This anonymized example covers a real-time video processing pipeline built on consumer-grade GPUs. The system handled high-resolution input streams and multiple stages of processing before delivering frames to end users.
The team used several machines equipped with NVIDIA GeForce RTX 4090 GPUs to process live and recorded video. The pipeline included decoding, resizing, color transforms, and GPU-accelerated effects before encoding the output.
Under moderate load the system behaved well, but once additional channels were added, the output became noticeably unstable.
We first constructed a frame-level timeline: CPU preprocessing, GPU kernels, and encode stages for each frame. This made it clear that CPU-side preprocessing was not keeping up when more channels were enabled.

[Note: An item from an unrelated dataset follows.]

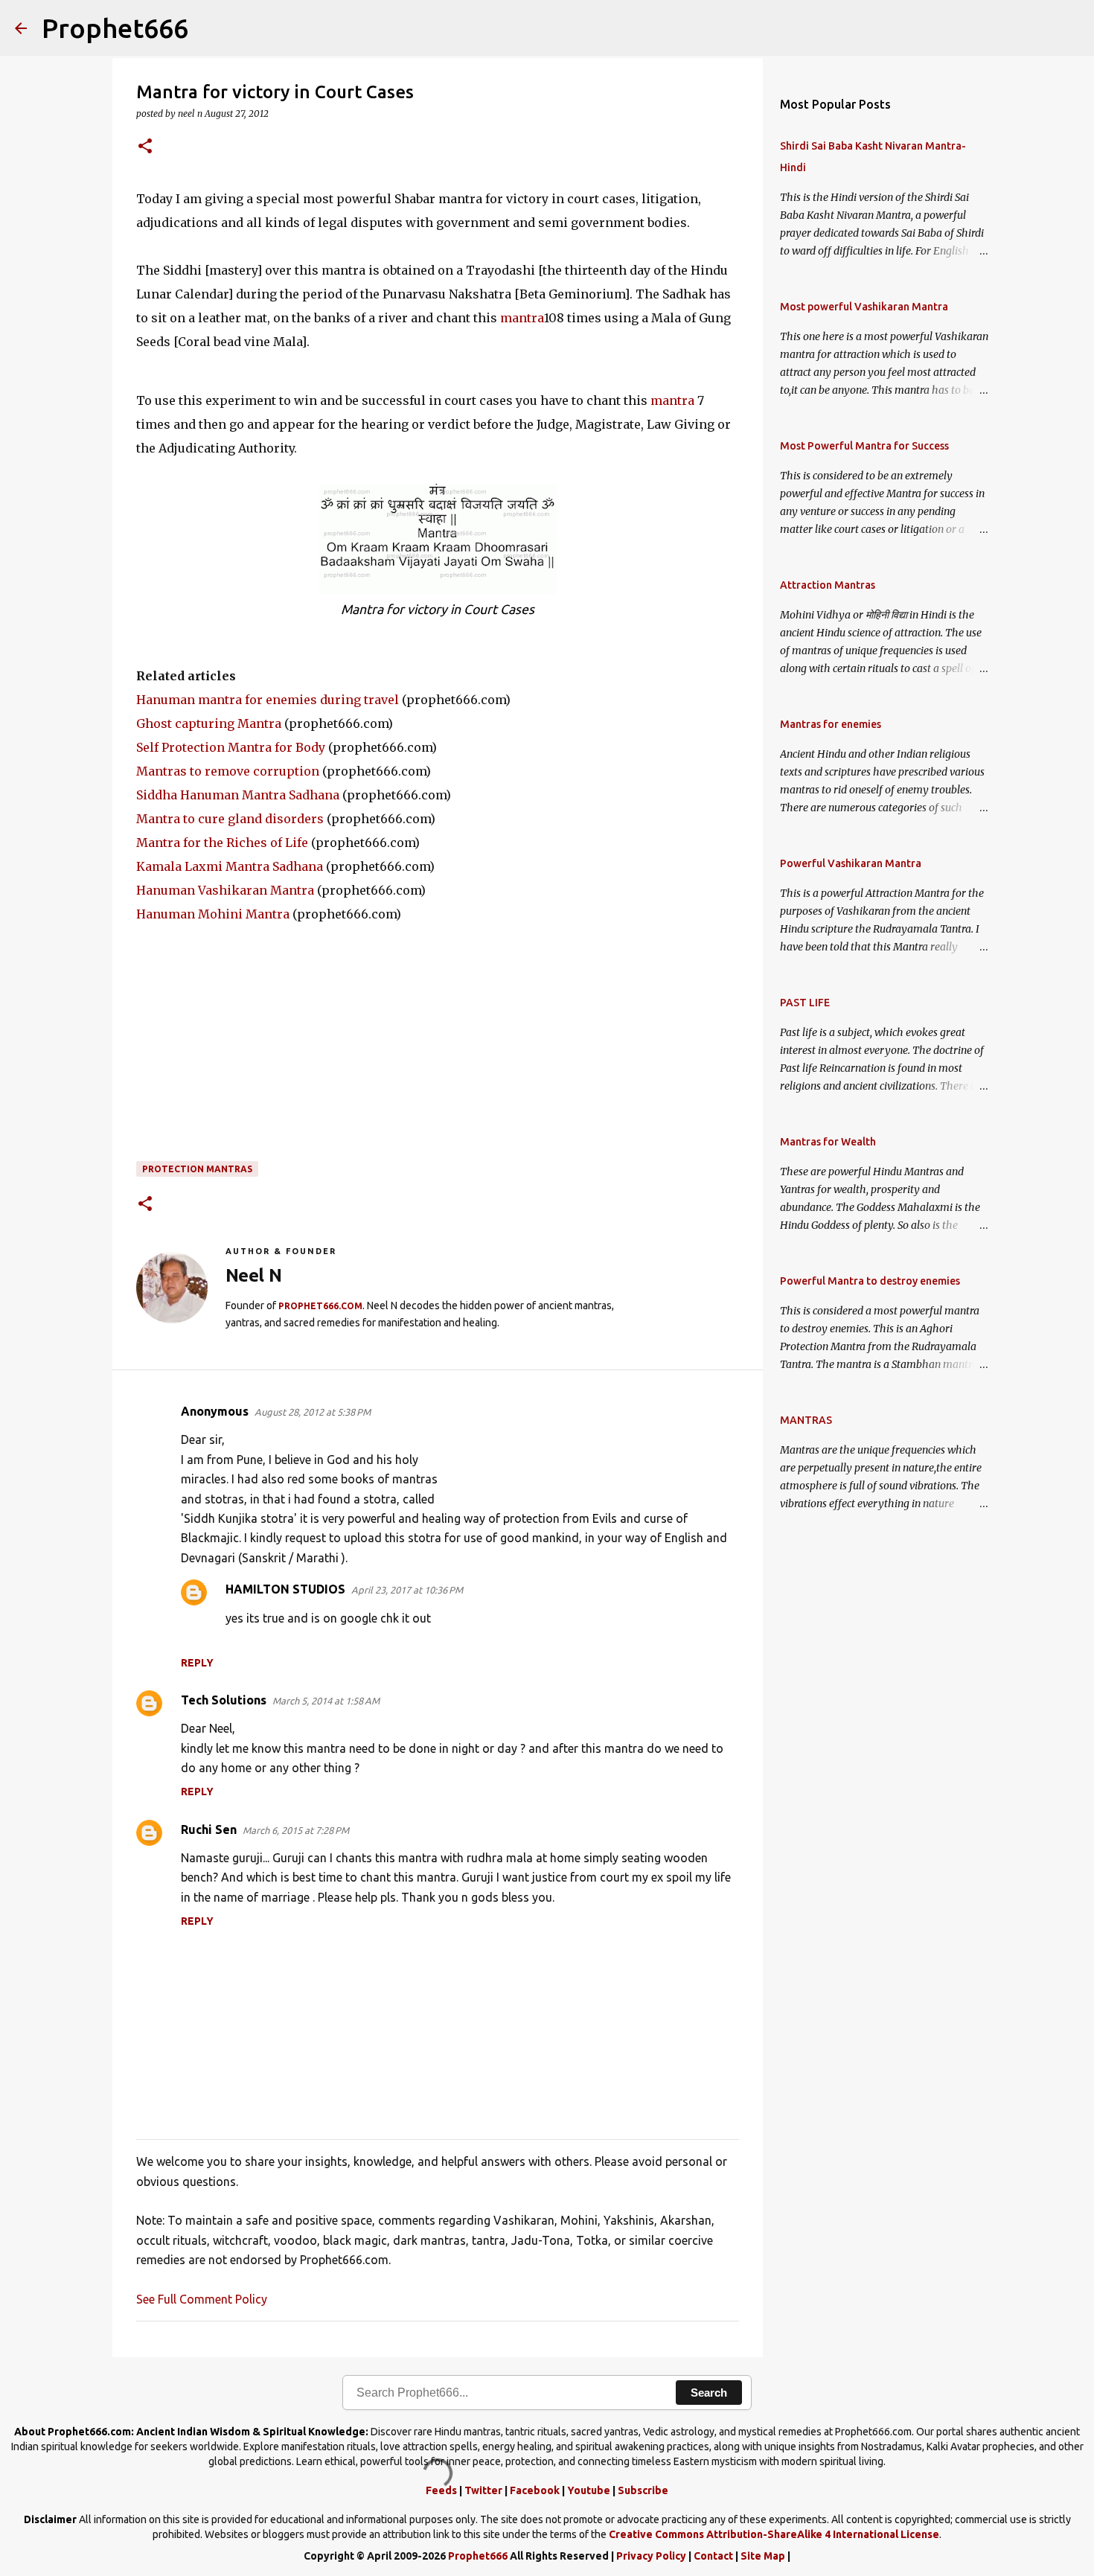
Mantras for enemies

By tracking allocations over time, we observed a pattern of frequent allocate / free cycles across a wide range of buffer sizes. This led to fragmentation and allocator fallbacks, causing unpredictable delays when new buffers were needed.
The GPU timeline contained a large number of very small kernels. Each individual kernel cost little, but launching hundreds of them per frame resulted in a lot of overhead and idle gaps.
Several expensive device-to-host copies happened before per-frame work was complete. These transfers were originally added for debugging and had never been consolidated or removed.
| Metric | Before | After |
|---|---|---|
| Frame rate stability | 18–60 FPS (high jitter) | 58–60 FPS (stable) |
| VRAM usage | 7–20 GB with spikes | Approx. 10–12 GB, steady |
| Kernel launches per frame | Hundreds of tiny kernels | Reduced by ~5× |
| Viewer-perceived jitter | Frequent and noticeable | Effectively eliminated |
Real-time video workloads are sensitive to small sources of variability. Fragmented VRAM, many small kernels, and unnecessary transfers can all contribute to the perception of “random” jitter. When those factors are brought under control, the hardware often performs as expected.